Holiday Charm, Color All Winter, Landscape Plants Next Spring
If you have large pots, urns, window boxes or other outdoor containers, consider filling them with living evergreens. Plant a selection of sizes and foliage colors now, and add red or white twigs, red berries and a bow for bright Christmas cheer. After the holidays, remove the bow but keep the plants in place. Such plantings remain attractive all winter and into the early spring with little care. Come late March or April, these plants can be transplanted into the landscape where they’ll become a beautiful part of your garden and landscape for years to come. Here are some of the wonderful evergreens you can use right now with suggestions about design and planting in the spring.
In addition to using evergreens for your containers, many like to purchase a small spruce or other tree as a living Christmas tree. If this is your plan, be sure to see our
handout about living trees.
At this time of year we are well stocked with small evergreens that are about 6″ tall. These are perfect in window boxes and pots. After the holidays, plant these in a location where they can grow at least 6 feet high, since most of them will get that big or taller. As an alternative, plant them in two-gallon pots next spring using good quality potting soil combined with some time-release fertilizer. Place them in a sunny location where they will be convenient to water all summer, and grow them on for use at the holidays next year…you’ll be surprised at how they will fill out over the summer.
One of the nicest plants to combine with small evergreens is the perennial hellebore. We typically have a good stock of the Jacob hellebore, which is an especially early-flowering variety of the Christmas rose. Jacob typically flowers through February, with the white sepals turning a pale green as they age. After the winter, transplant your Helleborus niger into a shady spot in your landscape.
If you want a taller focal point in a large pot, these small spruce trees are perfect for that role. Since the pots aren’t huge they are easy to handle and plant, but the trees are large enough to hold a short string of lights. After the winter, plant these on the sides or back of your property where they can grow to be part of a mixed privacy screening.
If you want a plant that provides foliage and berry color at the edges of your containers, you can’t go wrong with wintergreen. This native plant thrives in shady gardens after winter is over, and is a great plant for providing future food to birds and other wildlife.

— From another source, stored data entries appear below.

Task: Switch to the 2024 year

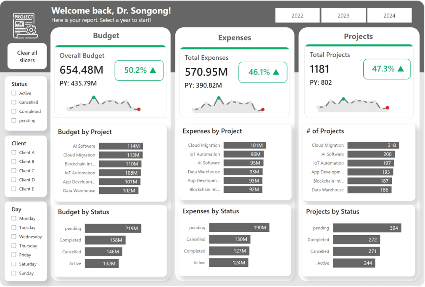Action: (389, 16)
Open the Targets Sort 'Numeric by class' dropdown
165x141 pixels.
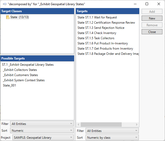(x=112, y=138)
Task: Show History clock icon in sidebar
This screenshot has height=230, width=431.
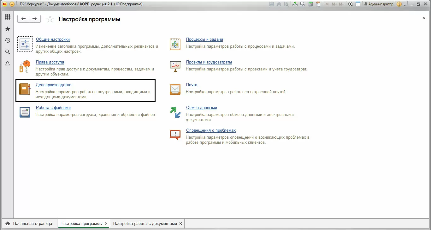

The dwarf Alberta spruce is one of the most popular evergreens for large containers such as whiskey barrels. They are extremely hardy and many people decide to leave them in the barrel for a couple of years and plant flowering annuals around them. Dwarf Alberta spruce are very slow growing (about an inch a year) and will do well in sun or part-shade. Although they are slow growing, once you decide to place them in the landscape, make sure to site them where they can grow to be eight feet tall and four feet in diameter. Placed accordingly, these will evergreens and their owners will be happy for years to come. (Note: the yellow sticks in this photo are a yellow-twig dogwood. It’s a deciduous shrub that grows to 5 feet tall and wide. Place it in the landscape where you’ll see and appreciate the yellow twigs in the winter.)
One of my favorite plants for both containers and the landscape is the variegated boxwood. These have been sheared to be a “Christmas tree shape” and you can continue to prune them in that style. But these are also very attractive when they are allowed to bush out with a natural form. Variegated boxwood does well in full sun to part-shade. They are not fast growers, so don’t tend to “take over” in foundation plantings or mixed shrub borders.